Neither of these examples is hypothetical—serializing a BigInt as JSON is specified to throw an exception because there is no output that would round-trip through JSON.parse
, and a similar concept has been raised regarding the Temporal proposal.
JSON.parse
accepts a reviver function capable of processing inbound values, but it is invoked bottom-up and receives so little context (a key, an already-lossy value, and a receiver upon which key is an own property with value value) that it is practically useless.
We intend to remedy that.
Proposed Solution
Update JSON.parse
to provide reviver functions with more arguments, primarily conveying the source text from which a value was derived (inclusive of punctuation but exclusive of leading/trailing insignificant whitespace).
Serialization
Although originally not included in this proposal, support for non-lossy serialization with JSON.stringify
(and thus also complete round-trippability) was requested and added (cf. #12), currently using special "raw JSON" frozen objects constructible with JSON.rawJSON
but possibly subject to change (cf. #18 and #19).
Illustrative examples
const digitsToBigInt = (key, val, {source}) =>
/^[0-9]+$/.test(source) ? BigInt(source) : val;
const bigIntToRawJSON = (key, val) =>
typeof val === "bigint" ? JSON.rawJSON(String(val)) : val;
const tooBigForNumber = BigInt(Number.MAX_SAFE_INTEGER) + 2n;
JSON.parse(String(tooBigForNumber), digitsToBigInt) === tooBigForNumber;
// → true
const wayTooBig = BigInt("1" + "0".repeat(1000));
JSON.parse(String(wayTooBig), digitsToBigInt) === wayTooBig;
// → true
const embedded = JSON.stringify({ tooBigForNumber }, bigIntToRawJSON);
embedded === '{"tooBigForNumber":9007199254740993}';
// → true
Potential enhancements
Expose position and input information
String.prototype.replace
passes position and input arguments to replacer functions and the return value from RegExp.prototype.exec
has "index" and "input" properties; JSON.parse
could behave similarly.
const input = '\n\t"use\\u0020strict"';
let spied;
const parsed = JSON.parse(input, (key, val, context) => (spied = context, val));
parsed === 'use strict';
// → true
spied.source === '"use\\u0020strict"';
// → true
spied.index === 2;
// → true
spied.input === input;
// → true
Supply an array of keys for understanding value context
A reviver function sees values bottom-up, but the data structure hierarchy is already known and can be supplied to it, with or without the phantom leading empty string.

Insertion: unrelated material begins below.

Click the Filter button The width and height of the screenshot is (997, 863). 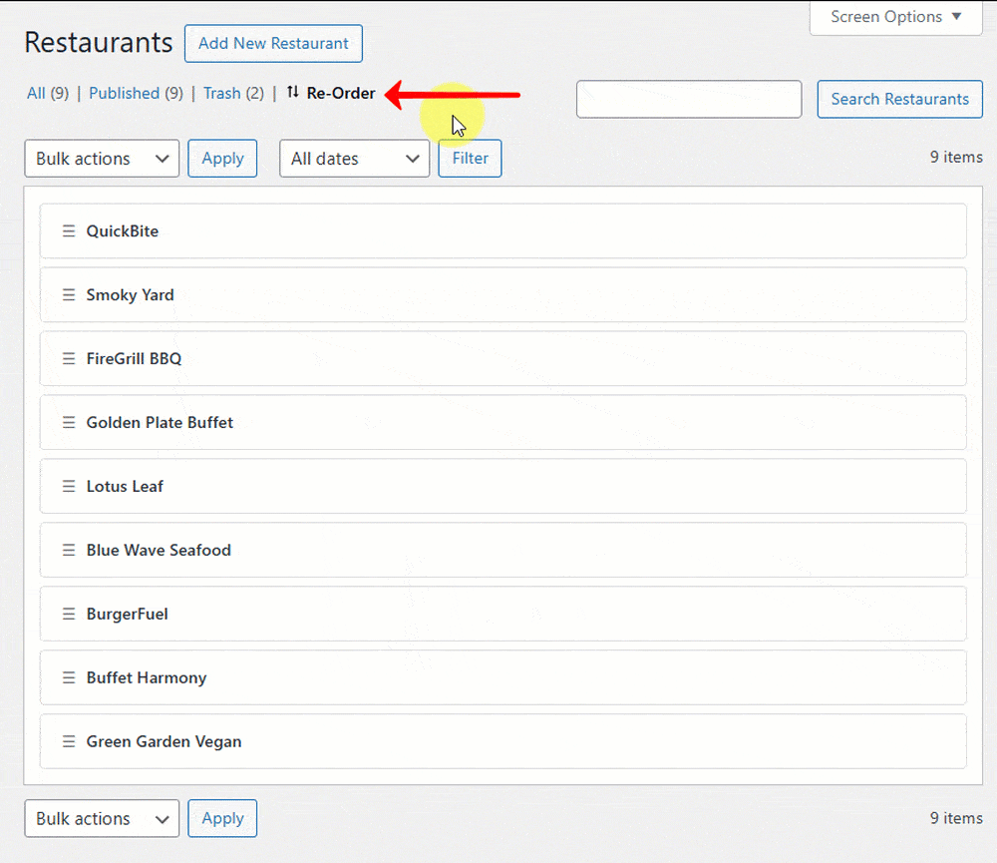click(x=470, y=158)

const input = '{ "foo": [{ "bar": "baz" }] }';
const expectedKeys = ['foo', 0, 'bar'];
let spiedKeys;
JSON.parse(input, (key, val, {keys}) => (spiedKeys = spiedKeys || keys, val));
expectedKeys.length === spiedKeys.length;
// → true
expectedKeys.every((key, i) => spiedKeys[i] === key);
// → true
Discussion
Backwards Compatibility
Conforming ECMAScript implementations are not permitted to extend the grammar accepted by JSON.parse
.
This proposal does not make any such attempt, and adding new function parameters is among the safest changes that can be made to the language.
All input to JSON.parse
that is currently rejected will continue to be, all input that is currently accepted will continue to be, and the only changes to its output will be directly controlled by user code.
Modified values
Reviver functions are intended to modify or remove values in the output, but those changes should have no effect on the source-derived arguments passed to them. Because reviver functions are invoked bottom-up, this means that values may not correlate with source text. We consider this to be acceptable, but moot (see the following point).
Non-primitive values
Per #10 (comment) , source text exposure is limited to primitive values.